# Page excerpt:
________________________

Charley’s War is the best War comic you’re not reading right now. Not to be confused with Charlie’s War (different spelling), Charlie Wilson's War (different war) or Foyle’s War (different medium). This Charley is Charley Bourne who’s an idealistic (if dim) kid who wants to enlist in the army to help support the war effort. The army, wanting new volunteers accept Bourne’s admission, even though he lists his age as 16, but writes his date of birth as 1900. (The war started in 1914)
From the moment he steps out of training, he’s thrust into a hellish experience that’s nothing like he ever expected.
The early issues started out with dual narratives, with Charley experiencing the war, and toning it down in his letters to his parents in cursive. Eventually, the things happening began to outpace his ability to write home, which was a good thing, since the letters slowed down the rapid-fire pace.
There were several things that postponed my knowledge about this comic. 1. It ran in a British magazine. 2. It was published in a war comic magazine. 3. The artwork was mainly in black and white. 4. When serialized, it only posted a few pages from last week’s release. Comic creators may talk about how difficult it is to do 16 pages for a Manga chapter on a weekly basis, but I’ll posit that it’s far harder to do a continuing storyline 3-4 pages at a time.
One thing that I liked was that they sung old war songs that were immortalized by Peanuts characters. Thanks to this, I was finally able to find out what the missing lyrics were.
In grade school, I was very annoyed with having to memorize the lyrics to Flander’s Fields. Even now, the first five stanzas are still stuck in my head. It wasn’t until I read this War comic that I began to understand what the lyrics meant. This is required reading for anyone who doesn’t know the significance of the poppies that’re sold around this time every year. There’s plenty of comics detailing the horrors of World War II, but there’s almost nothing known about The Great War (also known as The War to end All Wars)
The ironic thing is that it was published in Battle Magazine, which was well known for its patriotic war stories. Charley’s War was different in that it wasn’t done in the style of boy’s stories, which was the norm, but was done in an anti-war vent. In that sense, it was completely different from the other comics in the magazine. (I’ve never actually seen a pro-war comic or movie, so I have no idea what they’re like)

________________________

# Raw data:
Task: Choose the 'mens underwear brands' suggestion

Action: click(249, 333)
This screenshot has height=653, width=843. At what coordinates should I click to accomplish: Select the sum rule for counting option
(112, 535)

________________________

# Exercise task A:
List every title the review of Charley's War says the comic should not be confused with.
# Exercise task B:
Pick up the review of the comic Charley's War where it stops, and write the next few sentences.

# Exercise result A:
- Charlie's War
- Charlie Wilson's War
- Foyle's War

# Exercise result B:
The amount of research and detail that Pat Mills and John Colquhoun were able to accomplish on a deadline schedule is astounding. Not to mention the amount of trivia that would be considered unbelievable:
Germans using their men as wheelbarrows to shoot machine guns.
Using champagne to cool down a machine gun.
Shooting through your own plane to hit an enemy flying in your blind spot.
British Officers treating war like some kind of game.
Singing the enemy’s anti-British war songs.
All these and more were events that actually happened during wartime. When Charley’s War was serialized, there were letters of complaint that such things were inconceivable. In fact, the only unbelievable element is that for all the brutality that goes on during the war, there’s practically no swearing. It never gets much raunchier than a “blimey!” around there, despite the brutality of the battlefield. Considering that this was serialized for young boys, this kind of censorship was understandable.
As Pat mentioned in his notes, WWI was the major inspiration for SteamPunk stories. Many of the early inventions such as tanks, gas masks and flamethrowers were due to creative innovations during wartime. Fans of the 15th volume of Full Metal Alchemist would surely identify with this comic.
If Legend of Galactic Heroes displayed the idealistic view of WWI, Charley’s War showed the humane (and inhumane) brutality that war movies generally avoid.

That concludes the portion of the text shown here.